**Task instructions**
Wherever a line in the records below contains "will", copy that line.

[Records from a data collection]
● ● ● ●

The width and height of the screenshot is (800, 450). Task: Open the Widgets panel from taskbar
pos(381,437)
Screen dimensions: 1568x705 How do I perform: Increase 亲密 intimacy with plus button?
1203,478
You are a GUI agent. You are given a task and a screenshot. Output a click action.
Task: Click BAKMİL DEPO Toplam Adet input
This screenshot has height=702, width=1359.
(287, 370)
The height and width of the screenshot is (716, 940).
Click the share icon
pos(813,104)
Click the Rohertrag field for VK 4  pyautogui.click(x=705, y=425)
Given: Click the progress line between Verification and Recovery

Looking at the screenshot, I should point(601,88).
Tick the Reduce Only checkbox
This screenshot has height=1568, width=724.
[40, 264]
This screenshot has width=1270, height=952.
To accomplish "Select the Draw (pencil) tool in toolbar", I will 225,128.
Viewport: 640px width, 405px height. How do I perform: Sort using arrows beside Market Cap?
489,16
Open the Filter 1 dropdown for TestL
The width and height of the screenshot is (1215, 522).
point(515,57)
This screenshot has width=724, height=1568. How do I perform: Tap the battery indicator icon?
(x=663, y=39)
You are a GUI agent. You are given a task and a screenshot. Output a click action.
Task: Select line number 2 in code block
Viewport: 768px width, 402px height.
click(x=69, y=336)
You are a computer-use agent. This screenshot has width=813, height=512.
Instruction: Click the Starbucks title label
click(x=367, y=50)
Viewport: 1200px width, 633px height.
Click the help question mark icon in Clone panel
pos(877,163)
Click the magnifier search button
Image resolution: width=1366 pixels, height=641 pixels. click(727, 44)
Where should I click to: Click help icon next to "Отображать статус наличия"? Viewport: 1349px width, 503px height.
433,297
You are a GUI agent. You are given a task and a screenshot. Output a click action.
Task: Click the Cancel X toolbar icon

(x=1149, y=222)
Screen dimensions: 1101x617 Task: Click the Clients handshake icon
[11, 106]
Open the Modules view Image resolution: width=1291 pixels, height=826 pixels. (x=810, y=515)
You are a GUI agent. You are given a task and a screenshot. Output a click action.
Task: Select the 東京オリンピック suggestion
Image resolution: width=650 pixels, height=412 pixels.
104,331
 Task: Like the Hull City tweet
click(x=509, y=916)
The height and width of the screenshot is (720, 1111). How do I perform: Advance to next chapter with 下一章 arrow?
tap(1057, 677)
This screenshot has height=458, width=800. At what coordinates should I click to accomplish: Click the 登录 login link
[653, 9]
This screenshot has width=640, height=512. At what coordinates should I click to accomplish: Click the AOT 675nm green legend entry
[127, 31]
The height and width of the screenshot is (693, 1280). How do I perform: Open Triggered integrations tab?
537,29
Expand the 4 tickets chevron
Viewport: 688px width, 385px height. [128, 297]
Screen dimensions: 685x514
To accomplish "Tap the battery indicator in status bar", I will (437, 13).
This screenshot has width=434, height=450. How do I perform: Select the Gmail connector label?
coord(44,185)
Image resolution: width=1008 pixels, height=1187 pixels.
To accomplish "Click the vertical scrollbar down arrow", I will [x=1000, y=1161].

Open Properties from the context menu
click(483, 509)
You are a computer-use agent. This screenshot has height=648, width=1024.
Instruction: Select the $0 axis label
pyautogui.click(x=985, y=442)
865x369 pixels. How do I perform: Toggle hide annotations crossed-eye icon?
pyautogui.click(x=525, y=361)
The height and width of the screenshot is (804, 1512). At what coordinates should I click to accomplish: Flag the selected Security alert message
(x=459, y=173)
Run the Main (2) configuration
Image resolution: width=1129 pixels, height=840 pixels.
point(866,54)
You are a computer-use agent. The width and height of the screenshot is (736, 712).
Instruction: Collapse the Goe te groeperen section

● ● ● ●

**Response for this exercise**
To accomplish "Select the Draw (pencil) tool in toolbar", I will 225,128.
To accomplish "Tap the battery indicator in status bar", I will (437, 13).
To accomplish "Click the vertical scrollbar down arrow", I will [x=1000, y=1161].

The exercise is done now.